> WHAT TO DO:
Gather all lines in the entries below that include the word "sidebar".

> DATA EXCERPTS:
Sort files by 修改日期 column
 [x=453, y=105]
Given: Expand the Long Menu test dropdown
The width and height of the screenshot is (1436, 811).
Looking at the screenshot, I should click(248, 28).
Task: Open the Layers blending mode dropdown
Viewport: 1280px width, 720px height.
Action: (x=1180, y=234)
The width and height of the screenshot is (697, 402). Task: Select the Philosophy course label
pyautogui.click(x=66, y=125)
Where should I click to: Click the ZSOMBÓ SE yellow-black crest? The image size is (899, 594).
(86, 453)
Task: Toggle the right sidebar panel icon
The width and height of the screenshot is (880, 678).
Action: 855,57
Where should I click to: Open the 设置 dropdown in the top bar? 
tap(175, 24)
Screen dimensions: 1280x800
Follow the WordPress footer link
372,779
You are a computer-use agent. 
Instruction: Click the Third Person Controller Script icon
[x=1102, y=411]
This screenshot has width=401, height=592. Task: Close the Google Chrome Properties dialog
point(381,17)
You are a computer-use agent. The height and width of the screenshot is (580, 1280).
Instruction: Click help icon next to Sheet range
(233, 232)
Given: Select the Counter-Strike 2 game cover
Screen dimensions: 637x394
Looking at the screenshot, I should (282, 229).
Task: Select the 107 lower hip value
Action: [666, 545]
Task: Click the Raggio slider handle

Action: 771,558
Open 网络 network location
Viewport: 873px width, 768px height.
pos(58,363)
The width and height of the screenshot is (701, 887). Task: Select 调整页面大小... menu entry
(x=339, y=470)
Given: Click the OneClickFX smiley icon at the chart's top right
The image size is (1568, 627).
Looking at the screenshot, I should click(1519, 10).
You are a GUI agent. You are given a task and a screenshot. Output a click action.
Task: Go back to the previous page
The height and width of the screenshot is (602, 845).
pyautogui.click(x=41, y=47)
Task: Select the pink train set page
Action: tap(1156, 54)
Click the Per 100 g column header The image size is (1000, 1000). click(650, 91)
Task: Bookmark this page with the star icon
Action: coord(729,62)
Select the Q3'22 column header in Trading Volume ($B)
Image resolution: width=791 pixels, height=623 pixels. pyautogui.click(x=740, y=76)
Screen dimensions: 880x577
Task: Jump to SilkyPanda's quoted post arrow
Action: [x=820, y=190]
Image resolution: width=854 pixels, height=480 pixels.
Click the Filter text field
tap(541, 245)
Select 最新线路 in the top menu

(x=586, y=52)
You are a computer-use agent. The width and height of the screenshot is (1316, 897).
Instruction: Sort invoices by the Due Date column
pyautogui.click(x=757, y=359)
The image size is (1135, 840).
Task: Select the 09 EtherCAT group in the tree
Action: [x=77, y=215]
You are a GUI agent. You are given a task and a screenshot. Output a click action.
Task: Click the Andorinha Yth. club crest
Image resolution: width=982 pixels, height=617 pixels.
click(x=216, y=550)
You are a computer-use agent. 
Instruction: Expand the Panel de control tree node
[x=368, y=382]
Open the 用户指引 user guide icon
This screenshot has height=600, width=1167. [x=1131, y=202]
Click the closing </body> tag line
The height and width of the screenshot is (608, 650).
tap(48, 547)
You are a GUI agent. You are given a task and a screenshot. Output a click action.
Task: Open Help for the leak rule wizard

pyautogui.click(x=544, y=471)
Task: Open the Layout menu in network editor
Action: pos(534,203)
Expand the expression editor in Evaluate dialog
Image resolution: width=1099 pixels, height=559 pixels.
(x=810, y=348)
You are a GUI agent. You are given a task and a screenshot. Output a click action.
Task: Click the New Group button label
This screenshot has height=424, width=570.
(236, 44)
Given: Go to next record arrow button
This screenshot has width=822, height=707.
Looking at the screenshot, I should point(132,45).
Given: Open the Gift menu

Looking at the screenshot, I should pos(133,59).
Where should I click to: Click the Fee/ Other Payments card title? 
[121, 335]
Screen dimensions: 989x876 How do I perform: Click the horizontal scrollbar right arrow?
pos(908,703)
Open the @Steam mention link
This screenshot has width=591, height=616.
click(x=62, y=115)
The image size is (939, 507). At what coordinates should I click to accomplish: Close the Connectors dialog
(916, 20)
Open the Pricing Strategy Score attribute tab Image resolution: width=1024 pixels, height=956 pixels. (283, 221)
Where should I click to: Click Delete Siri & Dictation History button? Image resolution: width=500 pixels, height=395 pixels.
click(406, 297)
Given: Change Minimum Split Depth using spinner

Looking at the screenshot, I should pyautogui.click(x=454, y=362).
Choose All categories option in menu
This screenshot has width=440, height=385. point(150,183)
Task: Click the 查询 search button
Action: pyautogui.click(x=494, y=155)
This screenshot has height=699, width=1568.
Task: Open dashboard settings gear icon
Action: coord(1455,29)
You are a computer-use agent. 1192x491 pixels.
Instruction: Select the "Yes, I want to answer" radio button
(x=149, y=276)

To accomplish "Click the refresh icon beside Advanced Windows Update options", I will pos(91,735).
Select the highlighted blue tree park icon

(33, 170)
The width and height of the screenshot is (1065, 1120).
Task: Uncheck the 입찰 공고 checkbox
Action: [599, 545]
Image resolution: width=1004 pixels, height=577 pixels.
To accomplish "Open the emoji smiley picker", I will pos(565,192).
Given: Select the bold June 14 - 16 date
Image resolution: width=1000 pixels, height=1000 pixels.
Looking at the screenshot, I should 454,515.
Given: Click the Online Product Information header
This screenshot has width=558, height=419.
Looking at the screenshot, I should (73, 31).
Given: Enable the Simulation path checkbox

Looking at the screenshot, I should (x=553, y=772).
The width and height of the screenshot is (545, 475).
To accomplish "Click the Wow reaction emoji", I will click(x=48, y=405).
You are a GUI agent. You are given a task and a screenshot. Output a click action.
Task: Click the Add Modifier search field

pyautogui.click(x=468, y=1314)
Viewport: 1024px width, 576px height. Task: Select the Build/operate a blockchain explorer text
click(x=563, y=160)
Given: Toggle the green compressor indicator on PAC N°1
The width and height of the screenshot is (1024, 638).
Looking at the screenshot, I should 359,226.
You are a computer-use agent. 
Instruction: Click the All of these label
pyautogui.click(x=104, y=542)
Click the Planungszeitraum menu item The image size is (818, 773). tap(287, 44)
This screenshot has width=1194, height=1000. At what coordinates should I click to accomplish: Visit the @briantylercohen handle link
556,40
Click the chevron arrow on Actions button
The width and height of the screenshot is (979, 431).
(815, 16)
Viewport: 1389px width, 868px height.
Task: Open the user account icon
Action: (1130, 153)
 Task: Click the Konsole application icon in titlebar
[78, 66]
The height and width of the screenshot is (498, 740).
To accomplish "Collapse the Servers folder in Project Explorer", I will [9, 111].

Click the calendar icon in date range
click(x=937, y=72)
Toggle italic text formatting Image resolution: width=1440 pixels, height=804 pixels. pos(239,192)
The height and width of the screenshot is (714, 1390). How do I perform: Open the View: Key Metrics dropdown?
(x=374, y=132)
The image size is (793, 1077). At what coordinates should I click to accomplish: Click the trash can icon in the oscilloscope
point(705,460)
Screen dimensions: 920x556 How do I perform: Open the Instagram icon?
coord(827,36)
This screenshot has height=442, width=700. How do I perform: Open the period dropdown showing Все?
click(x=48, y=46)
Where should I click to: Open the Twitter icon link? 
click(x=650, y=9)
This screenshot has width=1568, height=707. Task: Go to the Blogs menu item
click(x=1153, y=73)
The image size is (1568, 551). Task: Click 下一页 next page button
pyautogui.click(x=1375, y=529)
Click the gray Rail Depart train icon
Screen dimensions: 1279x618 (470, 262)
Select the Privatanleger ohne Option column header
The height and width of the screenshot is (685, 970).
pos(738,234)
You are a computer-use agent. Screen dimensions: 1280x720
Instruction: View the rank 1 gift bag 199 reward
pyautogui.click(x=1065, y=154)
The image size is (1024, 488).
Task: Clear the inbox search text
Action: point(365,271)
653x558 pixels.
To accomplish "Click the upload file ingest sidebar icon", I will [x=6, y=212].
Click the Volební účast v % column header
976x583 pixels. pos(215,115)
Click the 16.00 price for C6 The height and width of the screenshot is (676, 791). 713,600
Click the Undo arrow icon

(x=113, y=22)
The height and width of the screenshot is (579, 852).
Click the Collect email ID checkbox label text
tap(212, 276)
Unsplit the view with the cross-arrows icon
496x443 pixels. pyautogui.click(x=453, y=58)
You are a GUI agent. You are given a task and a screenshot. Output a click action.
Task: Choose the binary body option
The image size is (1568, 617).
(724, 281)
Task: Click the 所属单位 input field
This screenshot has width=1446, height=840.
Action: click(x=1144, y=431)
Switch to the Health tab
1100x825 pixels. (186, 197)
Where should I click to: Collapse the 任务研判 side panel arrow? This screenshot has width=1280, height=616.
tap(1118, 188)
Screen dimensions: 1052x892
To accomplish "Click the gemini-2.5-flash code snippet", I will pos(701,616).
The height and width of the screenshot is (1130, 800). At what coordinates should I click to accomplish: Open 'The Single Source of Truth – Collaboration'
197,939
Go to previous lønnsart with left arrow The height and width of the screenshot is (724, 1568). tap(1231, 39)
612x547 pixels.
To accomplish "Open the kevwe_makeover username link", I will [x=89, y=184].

> EXERCISE ANSWER:
Task: Toggle the right sidebar panel icon
To accomplish "Click the upload file ingest sidebar icon", I will [x=6, y=212].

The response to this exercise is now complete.